Nos saturnales, en vérité, sont d'une sagesse déconcertante.
Que dis-je ?... Elles ont même, ma parole ! une portée
morale... Voyez cette jolie reine des reines qui trône au sommet
de son char. Est ce une souveraine de carnaval ?... Que non pas ! C'est
une reine du travail. Elle doit son sceptre non point à la folie,
mais à l'estime de ses camarades et à sa bonne renommée.

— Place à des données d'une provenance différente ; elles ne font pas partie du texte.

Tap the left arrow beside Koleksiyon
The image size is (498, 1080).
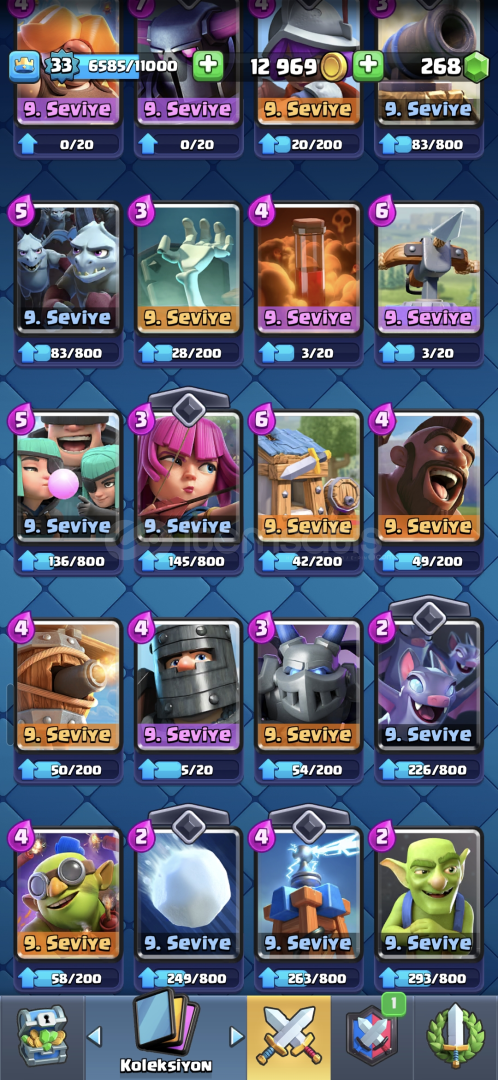click(94, 1035)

Cette royauté éphémère, c'est un brevet
de bonne conduite, un témoignage de considération. La
foule, au surplus, ne s'y trompe pas. Regardez-la, écoutez-la
au passage du cortège. C'est la fibre sentimentale que l'apparition
de la petite reine populaire émeut en elle ; l'enthousiasme qu'elle
lui témoigne n'a rien de frénétique ; il est fait
bien plutôt d'un brin de déférence et de beaucoup
de sympathie.
Le souvenir de ce jour de royauté n'influe-t-il pas du moins
sur le caractère de ces jeunes souveraines ? N'a-t-il point sur
leur avenir une influence funeste ? L'orgueil est générateur
de tant de folies...
Un de nos confrères eut, il y a quelques années, la fantaisie
de s'en assurer. Il alla rendre visite, dans ce but, à un certain
nombre d'anciennes reines des reines de la Mi-Carême. La plupart
étaient devenues de dignes épouses et de bonnes mères
de famille. Quelques-unes avaient quitté le comptoir pour se
consacrer entièrement à leur ménage. Mais toutes
conservaient avec une fidélité touchante la mémoire
du jour où elles avaient symbolisé sur leur char la grandeur
et la souveraineté du travail ; toutes avaient aux yeux la même
flamme de fierté, dans la voix le même accent ému,
lorsqu'elles montraient à leur
visiteur le cadeau présidentiel, pieusement conservé dans
son écrin, et leur portrait en costume royal avec la couronne
et le manteau semé d'étoiles.
Aucune n'avait « tourné mal ». Je ne prétends
point que le fait d'avoir été reine des reines suffise
à préserver une jeune fille contre les embûches
et les tentations de la vie. Mais il n'en est pas moins vrai que quiconque
a tenu de ses camarades l'honneur de personnifier l'honnêteté
et le travail, doit naturellement se préoccuper de ne point démériter.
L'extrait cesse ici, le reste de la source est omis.